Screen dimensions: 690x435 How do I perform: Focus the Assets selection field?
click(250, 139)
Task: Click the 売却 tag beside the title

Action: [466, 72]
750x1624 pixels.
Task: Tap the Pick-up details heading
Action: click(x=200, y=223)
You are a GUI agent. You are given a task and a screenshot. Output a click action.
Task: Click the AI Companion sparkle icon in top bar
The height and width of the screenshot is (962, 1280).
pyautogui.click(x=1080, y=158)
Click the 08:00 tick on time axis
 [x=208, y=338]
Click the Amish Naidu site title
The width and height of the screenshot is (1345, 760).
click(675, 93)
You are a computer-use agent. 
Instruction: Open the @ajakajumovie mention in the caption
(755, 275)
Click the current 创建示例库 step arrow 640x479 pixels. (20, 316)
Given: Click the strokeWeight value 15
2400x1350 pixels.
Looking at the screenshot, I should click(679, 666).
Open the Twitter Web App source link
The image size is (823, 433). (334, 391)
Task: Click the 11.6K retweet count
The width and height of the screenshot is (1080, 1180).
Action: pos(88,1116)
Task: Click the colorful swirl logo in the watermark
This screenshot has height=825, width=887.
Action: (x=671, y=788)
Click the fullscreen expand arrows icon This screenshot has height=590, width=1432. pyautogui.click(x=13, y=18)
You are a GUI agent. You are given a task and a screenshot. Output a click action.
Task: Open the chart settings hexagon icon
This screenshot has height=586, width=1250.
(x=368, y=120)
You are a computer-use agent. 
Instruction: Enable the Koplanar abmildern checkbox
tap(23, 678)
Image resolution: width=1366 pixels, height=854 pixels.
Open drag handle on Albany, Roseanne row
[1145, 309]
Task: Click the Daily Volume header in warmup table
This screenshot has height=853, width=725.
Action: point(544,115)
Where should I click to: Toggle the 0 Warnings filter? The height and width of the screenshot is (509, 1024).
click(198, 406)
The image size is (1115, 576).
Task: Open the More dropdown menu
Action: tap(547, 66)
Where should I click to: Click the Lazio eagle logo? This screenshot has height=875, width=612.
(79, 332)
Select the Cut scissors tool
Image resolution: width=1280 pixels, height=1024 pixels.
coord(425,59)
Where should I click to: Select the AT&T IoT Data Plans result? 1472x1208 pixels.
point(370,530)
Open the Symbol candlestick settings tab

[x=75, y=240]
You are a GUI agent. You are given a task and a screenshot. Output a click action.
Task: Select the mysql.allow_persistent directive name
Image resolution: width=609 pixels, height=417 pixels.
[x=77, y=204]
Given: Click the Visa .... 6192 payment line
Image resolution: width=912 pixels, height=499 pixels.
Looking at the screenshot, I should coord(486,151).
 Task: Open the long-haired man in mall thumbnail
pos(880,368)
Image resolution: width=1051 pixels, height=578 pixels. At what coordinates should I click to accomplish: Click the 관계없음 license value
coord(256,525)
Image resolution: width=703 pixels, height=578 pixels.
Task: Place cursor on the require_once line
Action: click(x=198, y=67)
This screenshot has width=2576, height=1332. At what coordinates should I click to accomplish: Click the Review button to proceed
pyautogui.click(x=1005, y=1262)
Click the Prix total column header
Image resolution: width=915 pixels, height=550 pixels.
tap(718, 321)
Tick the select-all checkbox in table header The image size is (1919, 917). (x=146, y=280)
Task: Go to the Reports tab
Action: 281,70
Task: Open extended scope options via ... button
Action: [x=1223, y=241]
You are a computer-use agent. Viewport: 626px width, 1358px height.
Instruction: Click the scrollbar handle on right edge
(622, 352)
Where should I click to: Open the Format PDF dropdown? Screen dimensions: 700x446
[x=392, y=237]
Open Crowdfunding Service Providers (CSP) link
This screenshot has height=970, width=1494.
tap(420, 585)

Your instructions
Retype exactly the lines of the data above that fall between the line with "Given: Click the strokeWeight value 15" and the line with "Click the fullscreen", inclusive, and add nothing.

Written response
Given: Click the strokeWeight value 15
2400x1350 pixels.
Looking at the screenshot, I should click(679, 666).
Open the Twitter Web App source link
The image size is (823, 433). (334, 391)
Task: Click the 11.6K retweet count
The width and height of the screenshot is (1080, 1180).
Action: pos(88,1116)
Task: Click the colorful swirl logo in the watermark
This screenshot has height=825, width=887.
Action: (x=671, y=788)
Click the fullscreen expand arrows icon This screenshot has height=590, width=1432. pyautogui.click(x=13, y=18)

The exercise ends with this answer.